Pop Rocks, also known as popping candy, is a type of candy owned by Zeta Espacial S.A. It differs from typical hard candy in that pressurized carbon dioxide gas bubbles are embedded inside of the candy, creating a small popping reaction when it dissolves. Pop Rocks additionally consists of sugar, lactose (milk sugar), and flavoring.

==Background and history==
The concept was initially patented by General Foods research chemists Leon T. Kremzner and William A. Mitchell on December 12, 1961 (U.S. patent #3,012,893), with a subsequent patent by General Foods research chemists Fredric Kleiner, Pradip K. Roy, and Michael J. Kuchman on September 15, 1981 (U.S. patent #4,289,794).

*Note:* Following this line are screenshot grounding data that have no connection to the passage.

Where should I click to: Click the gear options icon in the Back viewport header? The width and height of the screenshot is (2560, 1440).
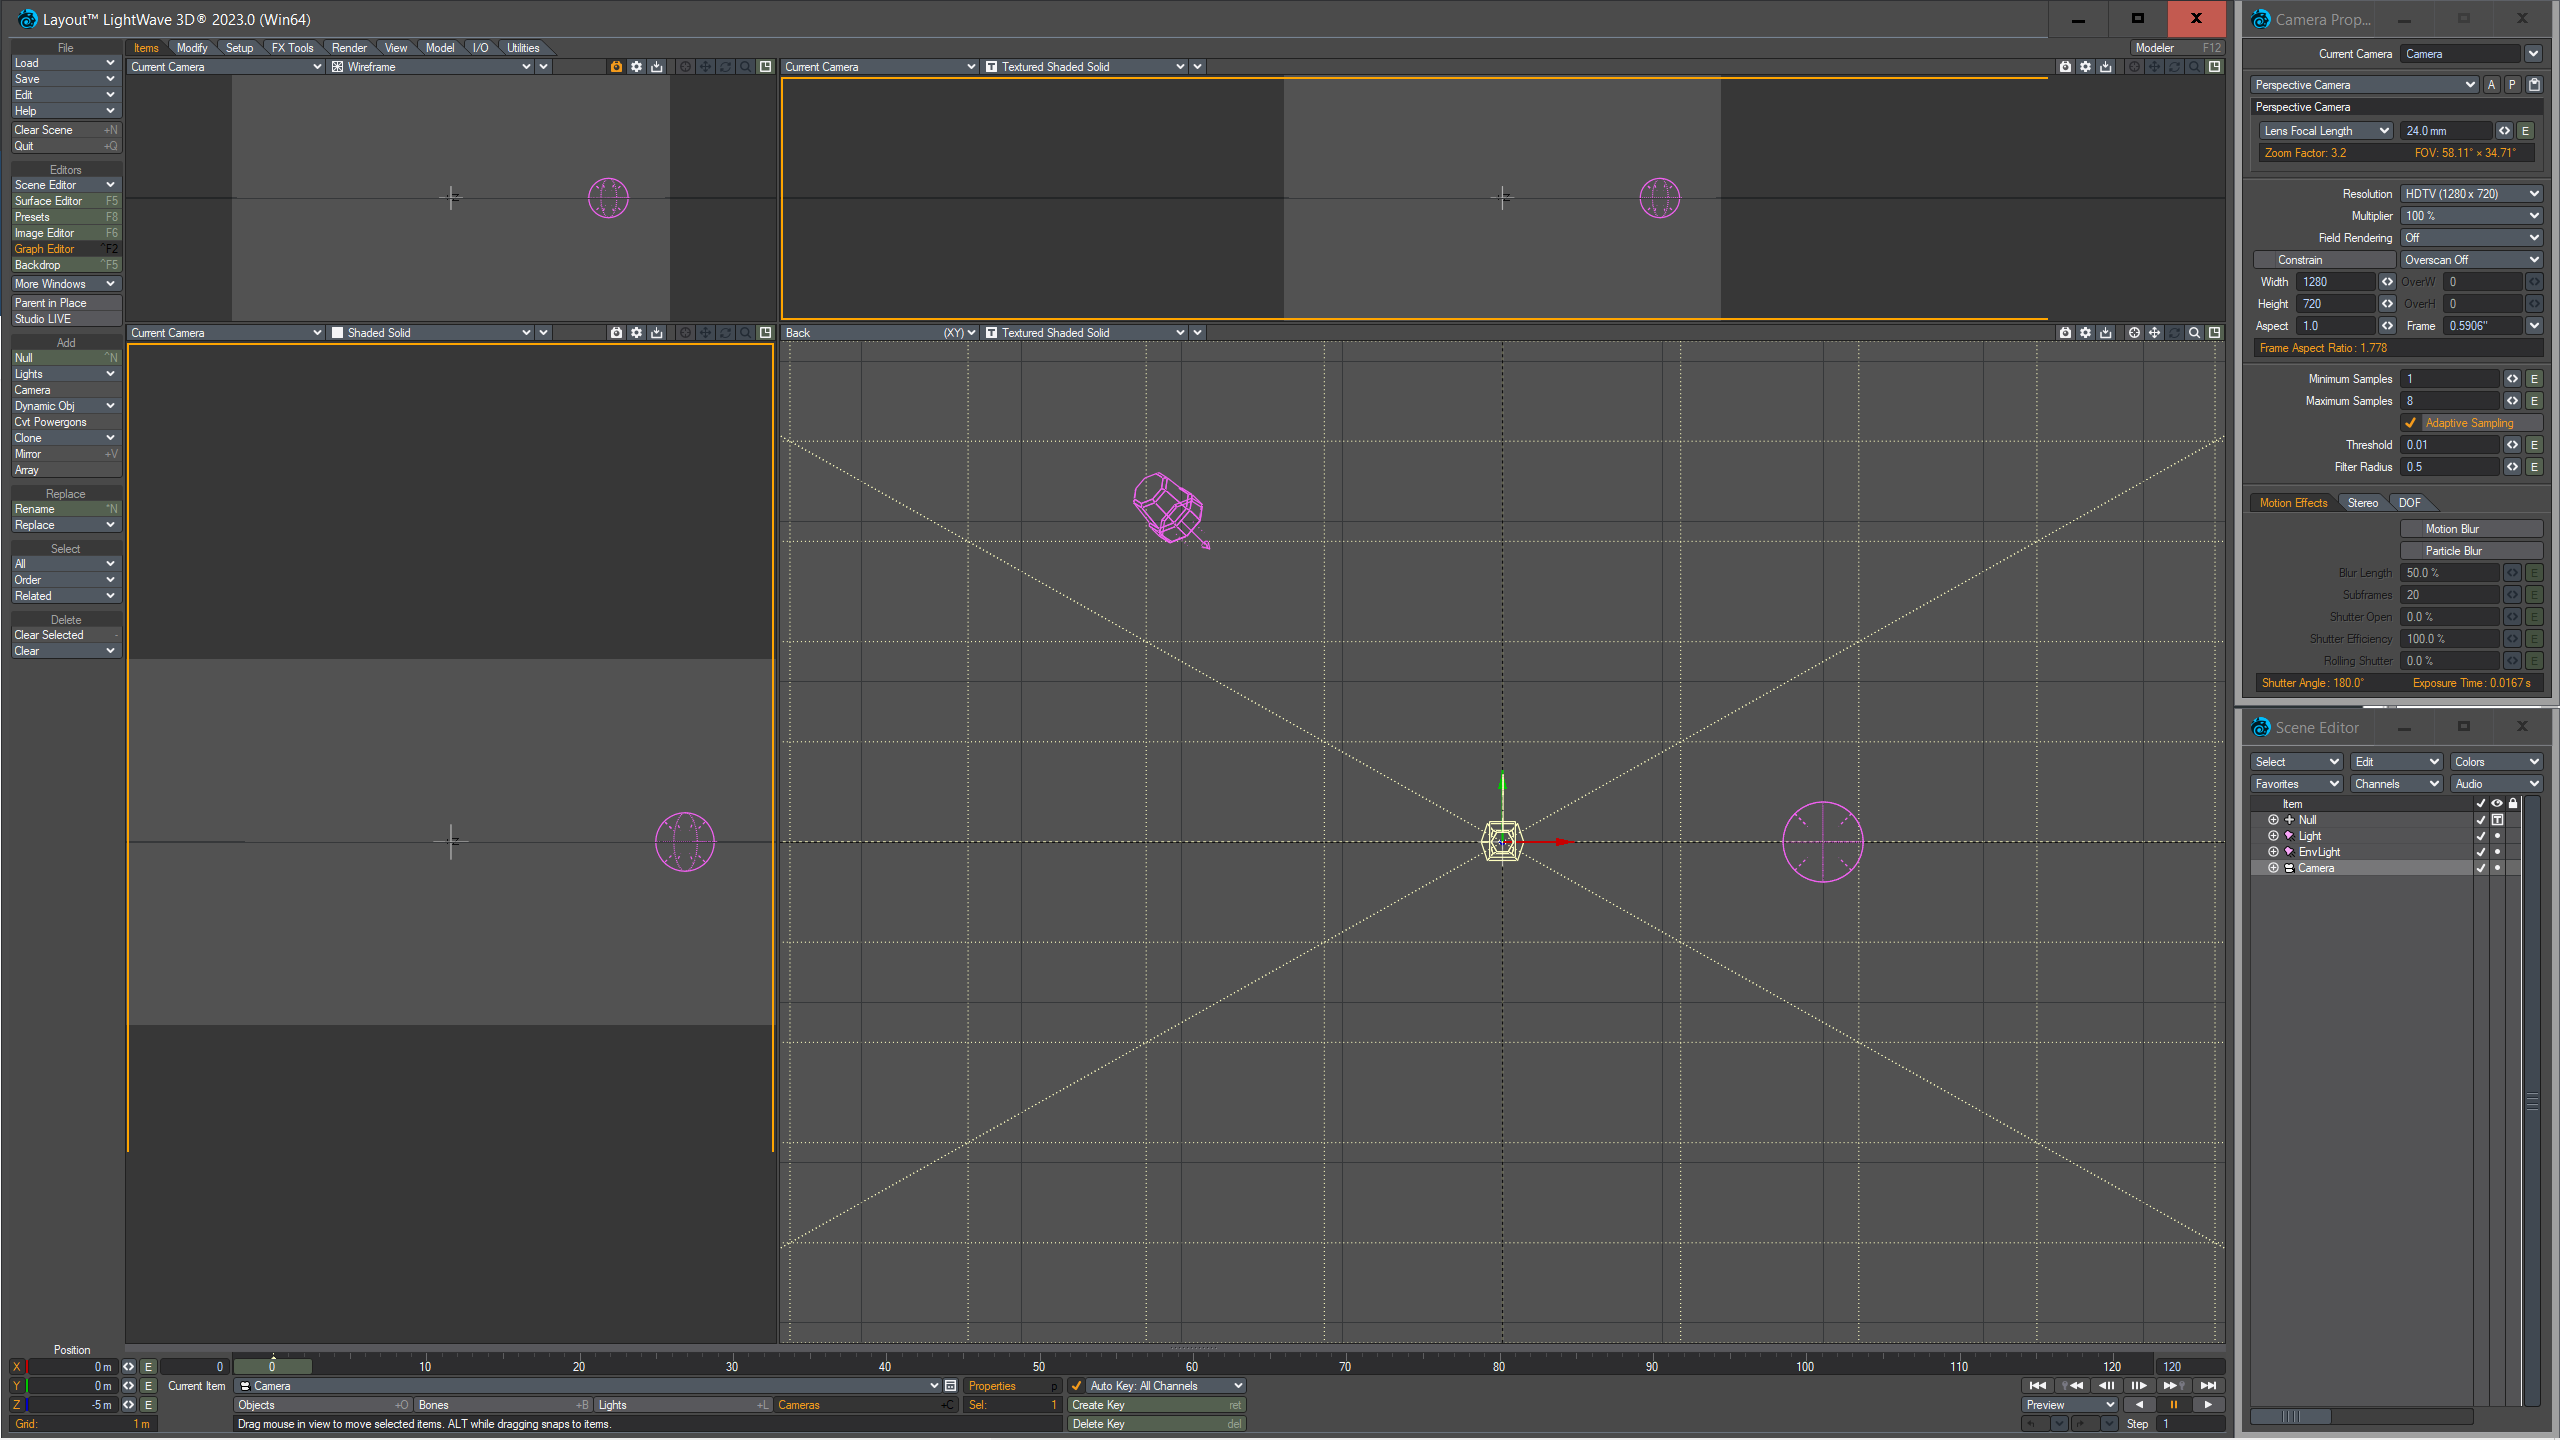(2085, 333)
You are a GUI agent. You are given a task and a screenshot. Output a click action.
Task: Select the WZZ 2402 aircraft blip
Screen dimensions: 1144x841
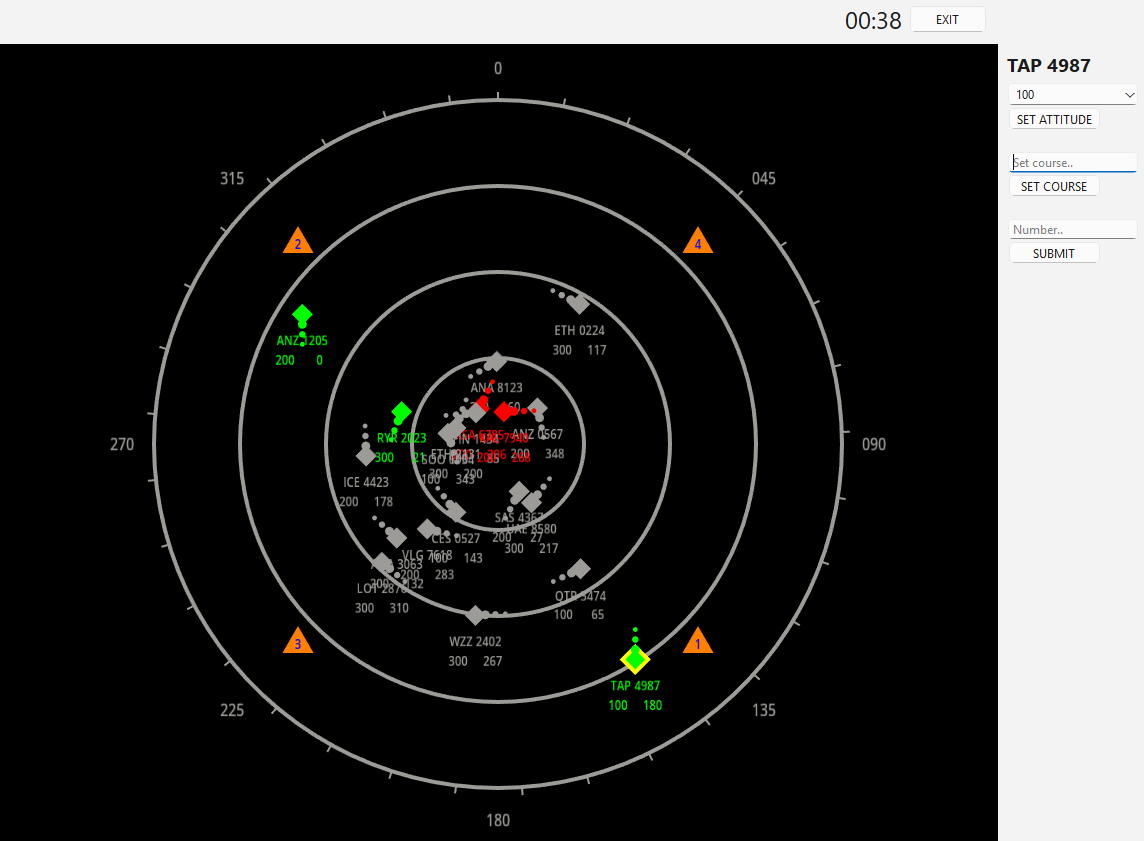click(475, 613)
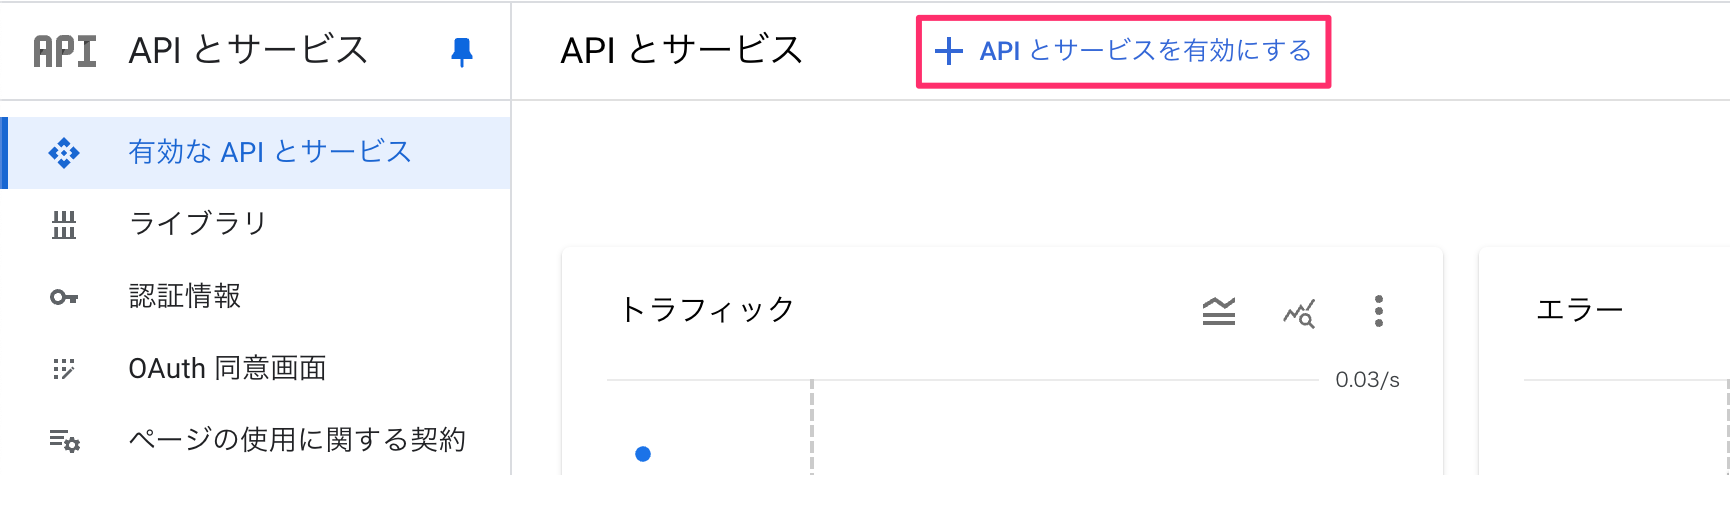1730x516 pixels.
Task: Open the three-dot menu on トラフィック card
Action: pos(1379,311)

In the Spring of 1974, General Foods first test-marketed Pop Rocks in Canada stores under its Hostess brand, and introduced it in the United States in 1976 as Pop Rock Crackling Candy. The product became an immediate hit, at one point outselling other confectionery items by as much as ten to one. The product’s popularity was undermined by persistent safety rumors, prompting General Foods to run newspaper advertisements in early 1979 assuring consumers the candy was safe. Demand nonetheless collapsed and production was discontinued in 1980, and the candy remained off the market until 1986, when the rights to Pop Rocks were licensed to Carbonated Candy Ventures, which reintroduced it to market.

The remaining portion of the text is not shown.